Morreu ontem (18) às 2 horas, na UTI da Santa Casa de Dracena, a dona de casa Rosemeire do Nascimento Machado, de 33 anos, que residia no bairro Nossa Senhora Aparecida. No dia 8 de outubro (sábado) ela foi espancada violentamente pelo companheiro Valmir Farias, vulgo Pitu, que foi autuado em flagrante inicialmente por tentativa de homicídio. No dia seguinte, Rosemeire foi encontrada ferida. 

A polícia apurou que o marido além de agredir a mulher em várias partes do corpo ainda bateu a cabeça dela violentamente por várias vezes na parede. 

Ela estava internada em coma profundo e, em estado gravíssimo há cerca de dez dias.

Ontem de manhã um médico legista atestou que Rosemeire teve como causa de sua morte traumatismo crânio encefálico. 

O corpo de Rosemeire que tinha um filho de outro casamento apresentava bastante inchaço e foi sepultado às 19 horas de ontem, no cemitério do distrito de Jamaica, onde ela nasceu.  

INVESTIGAÇÃO – Na manhã de ontem, o investigador Rodrigo Freitas, da DIG/DISE/GOE de Dracena deu entrevista as rádios Globo/AM 92 e 95 FM, onde contou detalhes das diligências no caso do espancamento de Rosemeire que resultou na prisão em flagrante do companheiro, acusado do crime. 

Segundo o investigador, Rosemeire era a nona esposa de Valmir e as lesões provocadas pelas agressões atingiram principalmente a região do crânio onde havia um sangramento interno muito grande e o risco de Rosemeire morrer não era descartado. 

Após as investigações, Valmir foi preso no domingo (9) pela equipe do GOE em um bar jogando sinuca. Ele tentou negar, mas acabou confessando o crime. 

De acordo com o policial civil, Valmir alegou que agrediu a mulher por estar desconfiado de que ela estava o traindo. 

Rodrigo Freitas afirmou que o acusado alegou uma possível traição para justificar o acontecimento, porque há muito tempo vinha agredindo Rosemeire que nunca denunciou os fatos a polícia. 

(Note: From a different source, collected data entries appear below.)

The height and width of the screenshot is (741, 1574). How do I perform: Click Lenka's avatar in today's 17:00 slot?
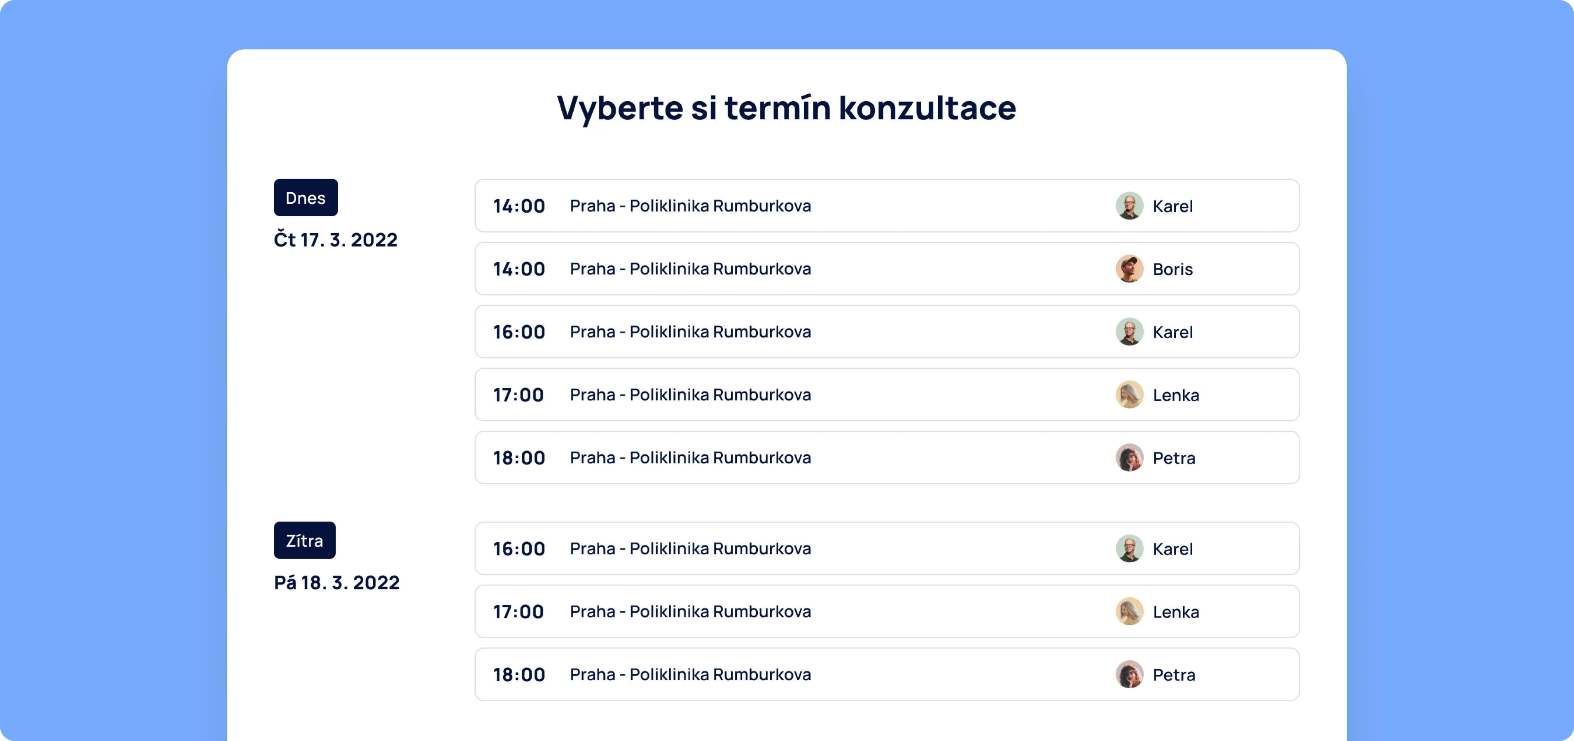tap(1129, 395)
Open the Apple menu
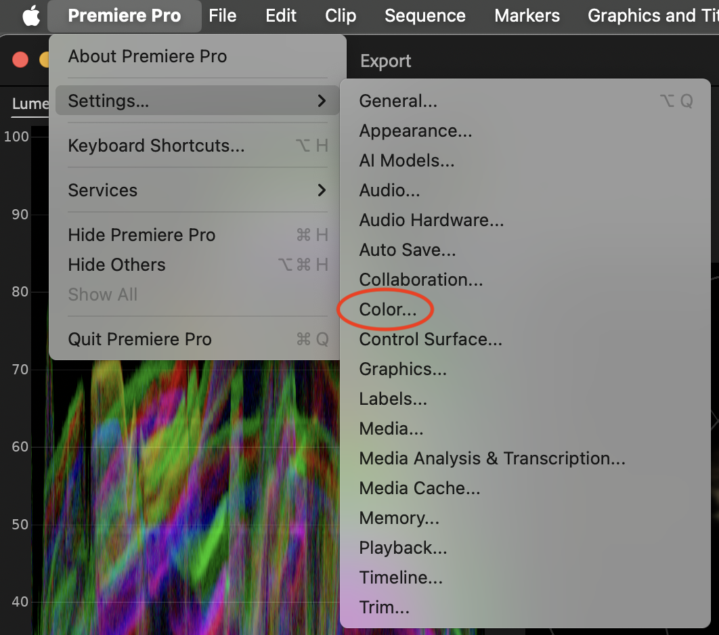Screen dimensions: 719x635 [x=31, y=16]
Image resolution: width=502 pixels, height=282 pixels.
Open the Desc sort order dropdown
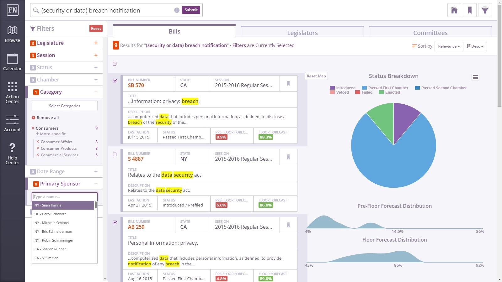click(x=475, y=46)
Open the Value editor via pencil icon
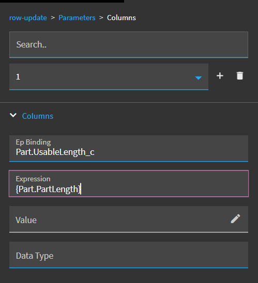 coord(235,219)
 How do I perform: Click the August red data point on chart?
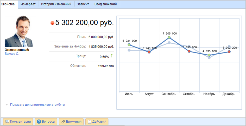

Segundo o investigador, os vizinhos e familiares sabiam das agressões, mas ela nunca procurou e dessa vez ele passou das contas e confessou que deu alguns socos em Rosemeire e depois pegou a cabeça dela e bateu na parede. “Esses socos e as batidas na parede ocasionaram uma fratura em uma das costelas e traumatismo no crânio que provocaram a morte de Rosimeire. Segundo os vizinhos, Valmir e Rosemeire começaram a discutir no sábado à noite e então é provável que as agressões começaram ali. Ela passou a noite em casa sem socorro e no domingo na parte da manhã ele continuou batendo mesmo a vendo lesionada. O óbito aconteceu pela falta de socorro já que demorou muito tempo, as lesões eram grave e o médico disse que só um milagre poderia salvá-la”, disse o policial. 

Rodrigo Freitas disse ainda que os vizinhos confirmaram  que constantemente viam Rosemeire ser agredida e  a polícia foi chamada algumas vezes só que ela nunca denunciava o marido que acabou matando-a. “Ele de início confessou sem arrependimento nenhum e falou tudo que aconteceu. Tive a convicção que ele inventou que estava sendo traído porque não tinha uma justificativa plausível para explicar tanta violência. Chegou a dizer que ouviu vozes, não estava embriagado e nem drogado e sim consciente do que fazia e não foi a primeira vez. A gente fica chateado com fatos como este já que ela era uma moça quieta, tímida e retraída e foi realmente uma covardia muito grande já que a desvantagem física dos dois era muito visível. Rosemeire foi verdadeira vítima da violência doméstica, apanhou muito tempo, se calou e não procurou medida protetiva e nada o que a Lei Maria da Penha oferece. Prendemos ele, mas Rosemeire veio a falecer”, ressaltou o investigador. 

Com a morte de Rosemeire, Valmir, que foi autuado por tentativa de homicídio, passa a responder pelo crime de homicídio. Valmir está preso no CDP de Caiuá.